Straight into welfare rat territory.
Lois: Exactly.
I like that territory because it takes a load of worries off your mind. You know you're broke so you don't have to worry about paying rent.
Lois: Yeah. You just kind of go with it.
Right, sleep on people's couches or whatever. I noticed another element is this kind of ethereal jangly pop edge, but there's a definite mood to it. How do you go about setting that up?
Lois: Well, it's just the way I play. I'm not a real ambitious musician in terms of getting any better or any worse, so style in my case isn't something I try to have. It's just what exists because I don't really know how to play guitar. I don't know what the notes are. If someone said "Play that in the key of A," I would just have no idea. I just strum and it's really rhythmic. I think that's the thing that people respond to in that way, that it's weird strumming patterns. That's like asking why some people eat food in a certain way. When I started listening to music really seriously, a lot of the bands, like the Marine Girls and Young Marble Giants, those kind of minimalist bands really appealed to me.
Now, your name is Lois Maffeo, but you release albums as Lois. Why?
Lois: The rationale is just so I can play solo when I want and have a band when I want. It's not really that uncommon. Prince, Madonna, TAD, Beck. It's their names and with Madonna, it's never like a band, like the Madonna, but it just simplifies things for me and plus I'm not that creative in thinking of band names.
Going back to the style, it doesn't sound like you had any "professional" training.
Lois: Yes, that is correct.
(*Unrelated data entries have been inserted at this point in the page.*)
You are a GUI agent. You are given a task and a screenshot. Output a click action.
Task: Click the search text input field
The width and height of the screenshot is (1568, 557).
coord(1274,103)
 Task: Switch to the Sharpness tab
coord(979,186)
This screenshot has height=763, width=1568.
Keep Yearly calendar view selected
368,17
I actually bought a guitar because I thought it was pretty and then after I had it for a while, I figured, "Oh, I guess I have this thing, I might as well learn how to play it." A friend that knew how to play gave me chord diagrams. There was a really famous punk poster from England and it might have been for the Damned, I'm not really sure, but it shows three chords, G, A and D and says "Here's three chords, now start a band." I kind of used that as my inspiration.
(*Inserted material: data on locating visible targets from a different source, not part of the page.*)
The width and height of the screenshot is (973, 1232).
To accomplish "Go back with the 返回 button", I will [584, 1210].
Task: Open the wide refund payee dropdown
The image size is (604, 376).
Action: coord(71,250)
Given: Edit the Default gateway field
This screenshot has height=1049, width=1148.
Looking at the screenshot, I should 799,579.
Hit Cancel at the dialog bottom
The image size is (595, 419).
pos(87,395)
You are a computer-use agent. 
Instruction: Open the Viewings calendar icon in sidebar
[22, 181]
Finally, you mentioned your mission earlier. What's that about?
Lois: I kind of figure there are rewards from performing and there are rewards from being involved in music and selling records and stuff but I get really jazzed if someone is inspired to play or is just inspired to not be afraid to do something they want to do. I kind of feel like if you have all these tools sitting around, it's ridiculous not to use them to help other people realize what their potential is. It's not like I go out and stump for everybody starting a band or doing what they want to do, but I know sometimes it just takes a small push for someone to decide like, "Well, why do I sell shirts for my boyfriend's band? Why don't I just start my own band?" That happens on all levels. I just kind of want to be steady in a way, just somebody who does something that's simple and easy to replicate.